Swap "inlay" for "inline" throughout the listing and write it out again with nothing else changed. Leave the pictures out.

_____

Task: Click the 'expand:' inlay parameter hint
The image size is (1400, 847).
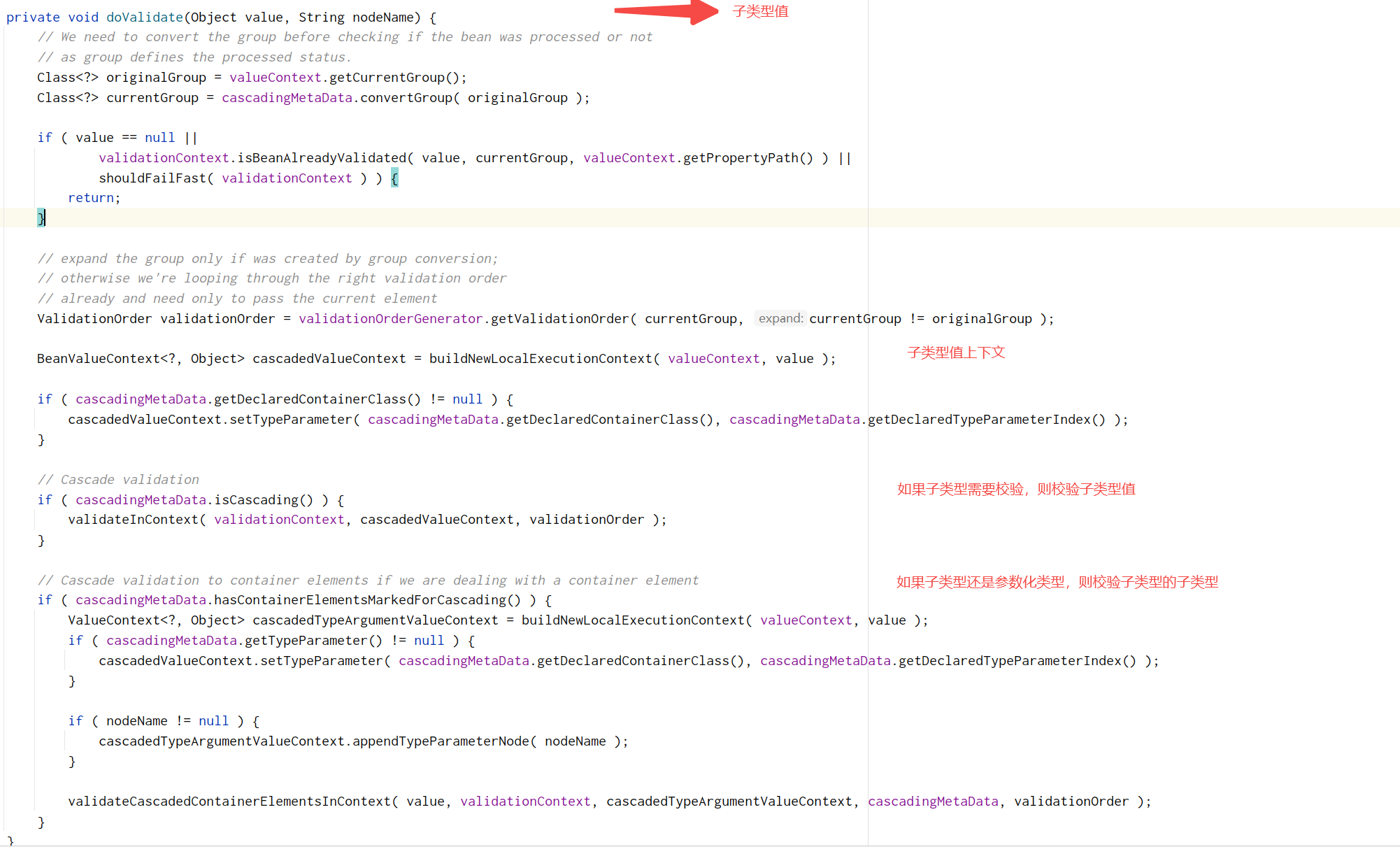Action: click(x=780, y=319)
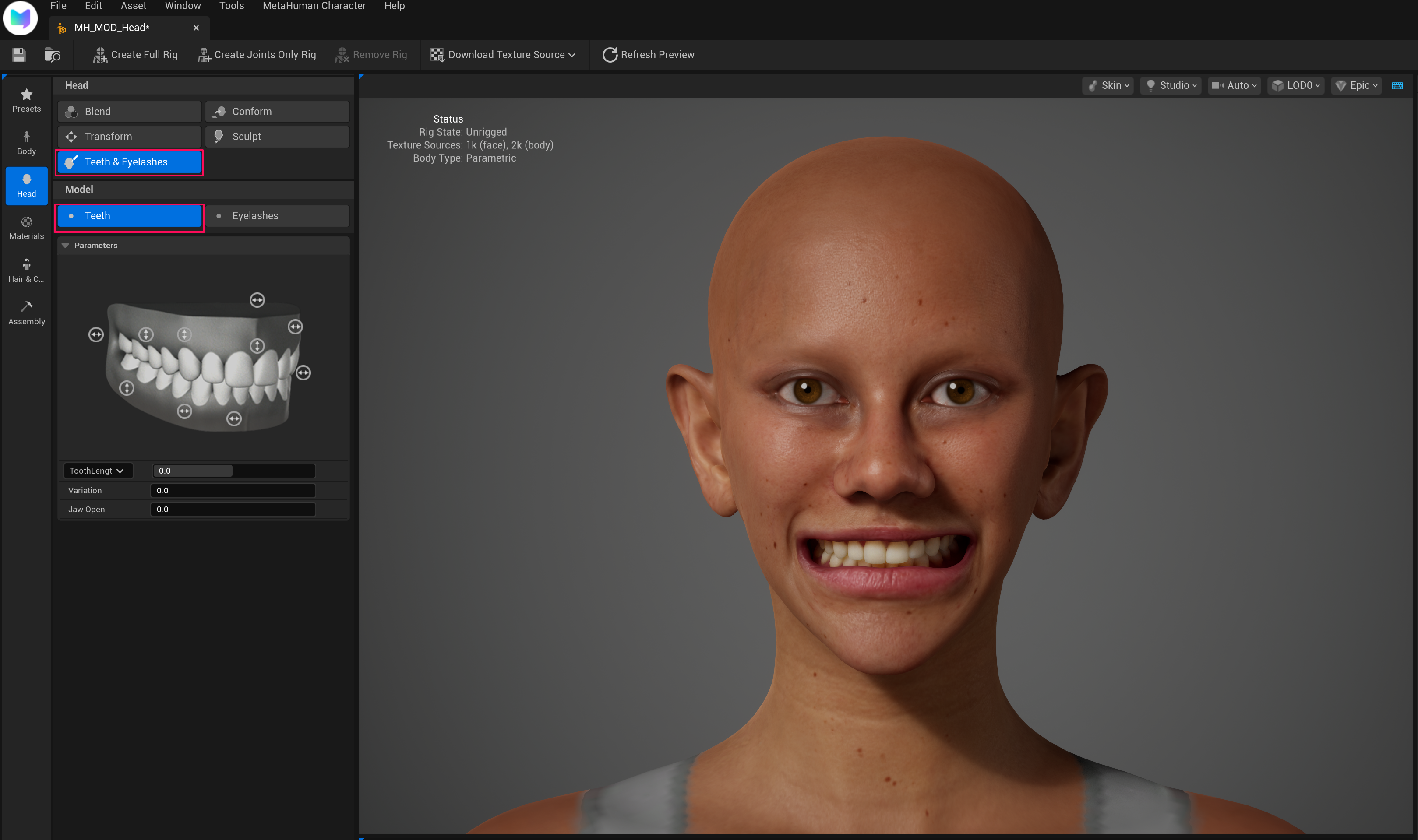Open the Materials panel
The image size is (1418, 840).
click(26, 228)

_____

*Full answer*.
Task: Click the 'expand:' inline parameter hint
The image size is (1400, 847).
Action: click(x=780, y=319)
Open the Materials panel
The image size is (1418, 840).
click(26, 228)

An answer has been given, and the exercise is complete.